I used to consider a facebook account to be a necessary evil. I never felt good about the time I lit on fire by participation in the platform but it seemed a net positive for promoting whatever side-hustle I was currently toying around with. I can’t shake this feeling that facebook has crossed into negative expected value (EV) for online publishers and content creators. I think the fate of fb oriented media company LittleThings illustrates this shift nicely.
Back in 2016, CEO Joe Speiser explained his bullish attitude in spite of growing concern throughout the online publishing world:
Media companies are increasingly nervous about Facebook . While many now rely heavily on the social network to drive traffic to their content and to help generate revenue from their audiences, some media executives still question Facebook’s long-term commitment to helping their businesses.
But according to Joe Speiser, chief executive of “feel-good” content publisher LittleThings, those concerns are unfounded. Facebook wants to control the experience users have on its platform, he said, but Facebook needs publishers just as much as publishers need Facebook.
“I think we need each other. We need them for the traffic; they need us for the content,” Mr. Speiser said on this week’s WSJ Media Mix podcast. “I think [Facebook] cares very much. I think without the content all these media companies are providing there’d be that much less reason to go on to the news feed.”

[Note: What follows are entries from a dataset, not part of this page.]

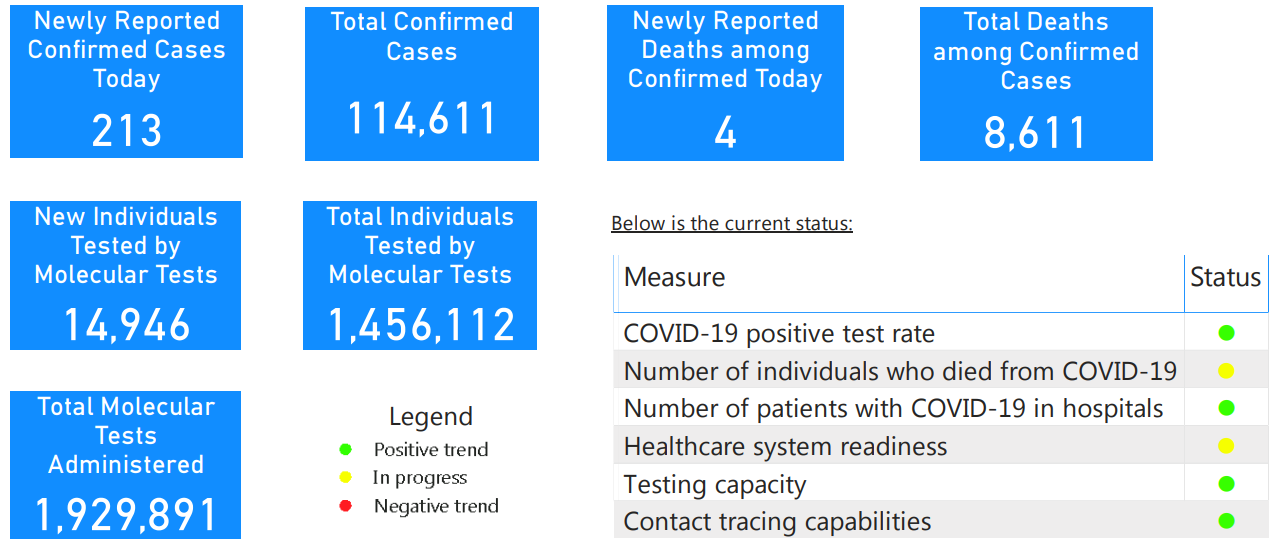Click the green Positive trend legend dot
Screen dimensions: 1277x539
point(346,449)
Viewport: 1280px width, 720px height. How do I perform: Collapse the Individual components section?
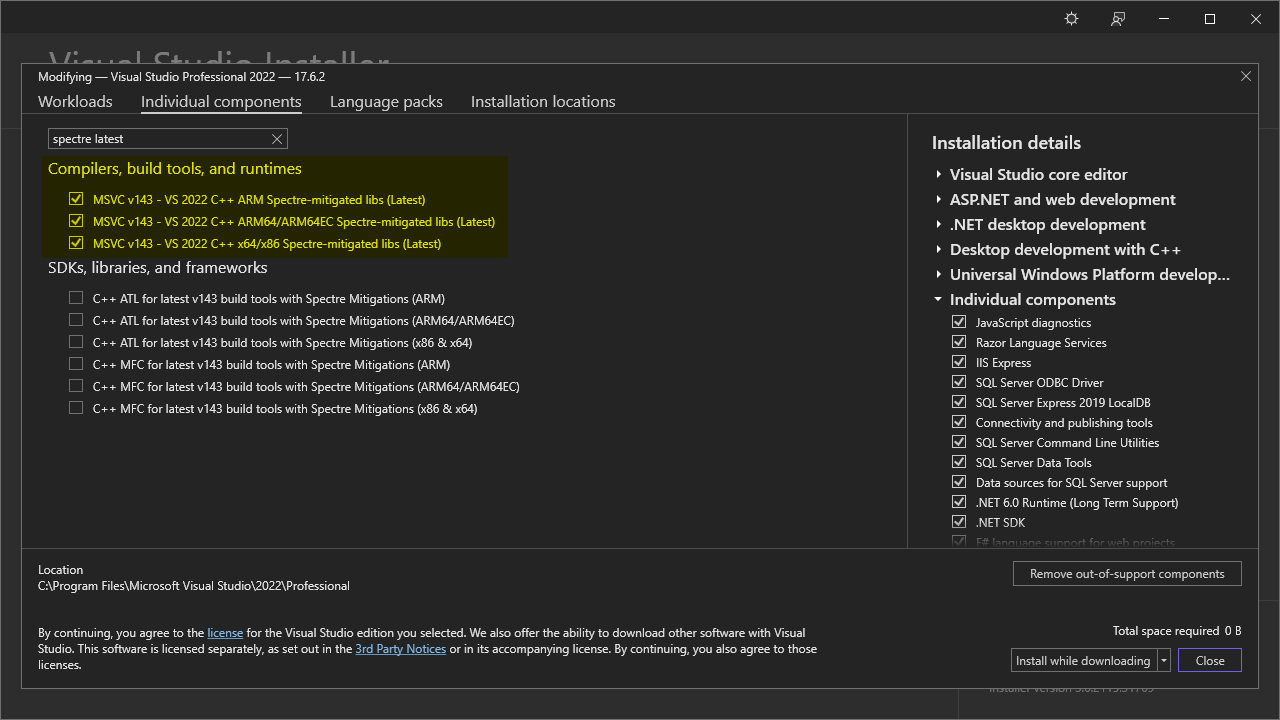point(938,299)
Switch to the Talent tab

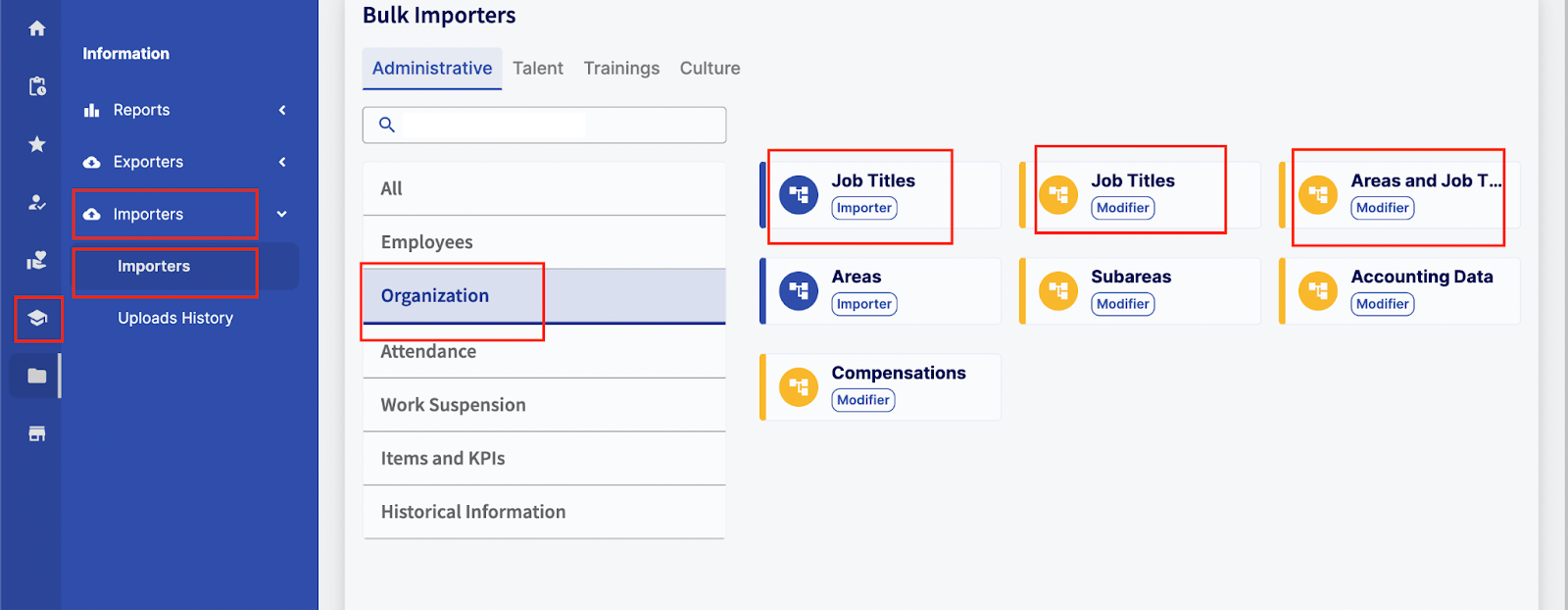(538, 69)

Just eighteen months later Mike Shields, reporting for Business Insider:
The media industry’s worst fears about Facebook’s huge algorithm tweak are coming true. The women-focused publisher LittleThings is shutting its doors, in large part because of Facebook’s recent move, the company’s CEO, Joe Speiser, told Business Insider. […]
Since launching in 2014, LittleThings had amassed over 12 million Facebook followers, and its videos regularly generated thousands, if not millions, of views.
But Speiser said the recent algorithm shift, which Facebook has said was designed to tamp down content that is consumed passively — and would instead emphasize posts from people’s friends and family — took out roughly 75% of LittleThings’ organic traffic while hammering its profit margins.
For years now, I’ve let most of my own web properties wither and sometimes die on the vine while I half-heartedly posted now and then on someone else’s platform (fb, insta, grid, etc). As we begin a lifestyle of full-time family travel and growth of our online income-streams, it feels like high time I stopped relying on platforms I don’t own to tell our story.
And so, welcome to the 3rd, or perhaps 4th iteration of andydragt.com
I am a huge fan of my physical field notes journals and I use them for everything in my analog world. Consider this my digital version.